DENİZ TEKİN
2018 seçimlerinde HDP’den Van milletvekili seçilen Murat Sarısaç, dokunulmazlığı kalktıktan sonra hakkında açılan 53 ayrı soruşturmanın 20’si davaya dönüştü. Sarısaç’ın avukatı Ruşen Seydaoğlu, eski milletvekilleri hakkında açılan dava ve soruşturmaların ifade özgürlüğü ve siyasete katılım üzerinde caydırıcı bir etkisi olduğunu ifade etti.
14 Mayıs 2023’teki milletvekili seçimleri sonrasında, yeniden seçilmeyen bazı milletvekilleri, yasama dokunulmazlıklarının kalkmasıyla birlikte yargı tehdidi altında. 14 Mayıs 2023’te yapılan Milletvekili Genel Seçimlerinde seçilemeyen milletvekillerinin dokunulmazlığının kaldırılması talebiyle hazırlanan 1190 fezleke Ankara Cumhuriyet Başsavcılığı Parlamenter Suçları Soruşturma Bürosuna gönderilmişti. Bununla yeni dönemdeki dokunulmazlık dosyası sayısı 692’ye düşmüştü.
En çok fezleke DEM Partili milletvekillerinin
Bu fezlekelerin büyük çoğunluğu ise HDP milletvekillerine ait. Milletvekilliği devam eden ve haklarında en çok fezleke hazırlanan milletvekillerinin büyük çoğunluğunu da DEM Partili milletvekillerinden oluşuyor. HDP verilerine göre 18 Eylül 2024 itibariyle DEM Partili milletvekillerinin yasama dokunulmazlığının kaldırılması için toplam 518 fezleke düzenlendi. En fazla fezlekeye sahip olan milletvekili 108 fezleke ile Pervin Buldan’ı, 99 fezleke ile Salihe Aydeniz takip ediyor. Üçüncü sırada ise 86 fezleke ile Sezai Temelli bulunuyor. Berdan Öztürk’ün 81, Gülistan Kılıç Koçyiğit’in 38, Meral Danış Beştaş’ın 35, Mithat Sancar’ın 12, Hakkı Saruhan Oluç’un 10, Mehmet Rüştü Tiryaki’nin de 10 fezlekesi bulunuyor. Sırrı Süreyya Önder’in 9, Tülay Hatimoğulları Oruç’un 8, Ömer Öcalan’ın 3, Burcugül Çubuk ve Ali Bozan’ın ikişer fezlekesi bulunuyor. Tuncer Bakırhan, Heval Bozdağ ve Keskin Bayındır’ın ise birer fezlekesi var.
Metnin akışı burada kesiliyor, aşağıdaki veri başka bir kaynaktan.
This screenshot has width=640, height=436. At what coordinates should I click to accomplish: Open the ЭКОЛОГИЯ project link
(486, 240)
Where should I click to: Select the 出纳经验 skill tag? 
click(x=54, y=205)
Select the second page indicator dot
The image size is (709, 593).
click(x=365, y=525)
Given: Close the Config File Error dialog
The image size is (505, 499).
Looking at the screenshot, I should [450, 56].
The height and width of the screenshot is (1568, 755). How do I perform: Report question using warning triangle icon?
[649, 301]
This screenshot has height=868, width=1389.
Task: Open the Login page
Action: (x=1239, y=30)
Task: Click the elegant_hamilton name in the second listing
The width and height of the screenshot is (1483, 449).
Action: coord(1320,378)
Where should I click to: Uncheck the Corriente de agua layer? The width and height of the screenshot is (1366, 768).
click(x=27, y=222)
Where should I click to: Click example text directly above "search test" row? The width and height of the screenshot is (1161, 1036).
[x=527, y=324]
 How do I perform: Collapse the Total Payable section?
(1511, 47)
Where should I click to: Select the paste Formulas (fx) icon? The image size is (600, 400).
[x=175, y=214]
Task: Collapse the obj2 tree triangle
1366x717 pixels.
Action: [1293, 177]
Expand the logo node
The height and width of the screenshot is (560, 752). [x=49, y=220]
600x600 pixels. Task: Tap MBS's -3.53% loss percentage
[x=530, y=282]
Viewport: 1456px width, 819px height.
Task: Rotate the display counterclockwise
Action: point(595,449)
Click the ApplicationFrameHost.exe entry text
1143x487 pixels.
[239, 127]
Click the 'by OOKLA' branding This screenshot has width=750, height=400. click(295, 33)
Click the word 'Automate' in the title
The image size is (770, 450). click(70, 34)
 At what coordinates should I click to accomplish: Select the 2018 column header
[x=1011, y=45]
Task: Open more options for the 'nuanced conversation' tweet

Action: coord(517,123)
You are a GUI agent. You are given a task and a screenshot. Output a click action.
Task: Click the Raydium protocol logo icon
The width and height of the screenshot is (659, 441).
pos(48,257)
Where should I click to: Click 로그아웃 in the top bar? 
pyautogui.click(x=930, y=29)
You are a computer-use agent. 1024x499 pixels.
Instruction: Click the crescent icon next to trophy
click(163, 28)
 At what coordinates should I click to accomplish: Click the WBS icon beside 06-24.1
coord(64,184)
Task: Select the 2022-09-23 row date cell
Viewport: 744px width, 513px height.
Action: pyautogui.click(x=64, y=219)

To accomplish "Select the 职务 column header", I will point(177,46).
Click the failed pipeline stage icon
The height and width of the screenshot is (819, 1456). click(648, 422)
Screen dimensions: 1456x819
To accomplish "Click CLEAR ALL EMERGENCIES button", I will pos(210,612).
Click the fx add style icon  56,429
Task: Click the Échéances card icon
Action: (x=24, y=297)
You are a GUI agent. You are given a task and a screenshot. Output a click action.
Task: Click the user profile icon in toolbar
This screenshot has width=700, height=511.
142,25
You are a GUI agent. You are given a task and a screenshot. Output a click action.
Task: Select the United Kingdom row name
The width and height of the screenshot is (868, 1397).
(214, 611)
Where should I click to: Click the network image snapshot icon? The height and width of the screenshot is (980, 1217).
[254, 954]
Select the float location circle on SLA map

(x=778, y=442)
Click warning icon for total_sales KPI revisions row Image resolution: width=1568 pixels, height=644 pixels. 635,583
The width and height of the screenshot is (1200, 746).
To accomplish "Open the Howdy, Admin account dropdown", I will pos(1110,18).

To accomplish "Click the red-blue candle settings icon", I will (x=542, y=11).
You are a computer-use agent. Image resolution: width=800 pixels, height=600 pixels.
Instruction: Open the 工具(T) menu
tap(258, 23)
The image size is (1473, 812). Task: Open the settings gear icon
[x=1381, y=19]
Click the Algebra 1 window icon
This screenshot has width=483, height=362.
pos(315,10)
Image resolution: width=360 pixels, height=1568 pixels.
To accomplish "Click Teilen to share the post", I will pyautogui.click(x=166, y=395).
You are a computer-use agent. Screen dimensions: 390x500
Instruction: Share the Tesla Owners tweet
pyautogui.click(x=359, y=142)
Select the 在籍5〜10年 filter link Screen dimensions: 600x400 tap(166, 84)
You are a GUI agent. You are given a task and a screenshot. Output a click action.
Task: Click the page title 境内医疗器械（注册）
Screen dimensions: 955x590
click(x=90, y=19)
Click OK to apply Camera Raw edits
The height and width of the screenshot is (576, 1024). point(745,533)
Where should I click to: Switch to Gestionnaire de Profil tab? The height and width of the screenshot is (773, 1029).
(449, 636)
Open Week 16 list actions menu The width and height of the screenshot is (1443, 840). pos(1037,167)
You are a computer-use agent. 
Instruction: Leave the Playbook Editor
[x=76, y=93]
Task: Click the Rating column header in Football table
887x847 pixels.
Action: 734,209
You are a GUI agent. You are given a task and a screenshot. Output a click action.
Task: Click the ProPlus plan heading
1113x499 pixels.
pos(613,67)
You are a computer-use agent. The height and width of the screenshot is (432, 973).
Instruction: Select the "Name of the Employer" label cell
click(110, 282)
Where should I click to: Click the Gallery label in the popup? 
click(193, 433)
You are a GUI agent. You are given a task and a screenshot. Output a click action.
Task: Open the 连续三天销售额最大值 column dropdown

Dokunulmazlığı kalkan milletvekillerinin görev sürelerince yürüttükleri yasama çalışmaları, siyasi faaliyetler ve kamuya yönelik açıklamalarından dolayı hazırlanan fezlekeler ise soruşturma ve davalara dönüştü. 2018 yılında yapılan Milletvekili Genel Seçimlerinde Halkların Demokratik Partisi’nden (HDP) Van milletvekili seçilen Murat Sarısaç, yasama dokunulmazlığı kalkan eski parlamenterlerden biri.
Sarısaç’ın avukatı Ruşen Seydaoğlu, müvekkili hakkında açılan davalar ve bunun İfade özgürlüğü, seçme seçilme hakkı ve demokratik bir toplumda siyasete katılım ve siyasi faaliyetler üzerindeki caydırıcı bir etkisini değerlendirdi.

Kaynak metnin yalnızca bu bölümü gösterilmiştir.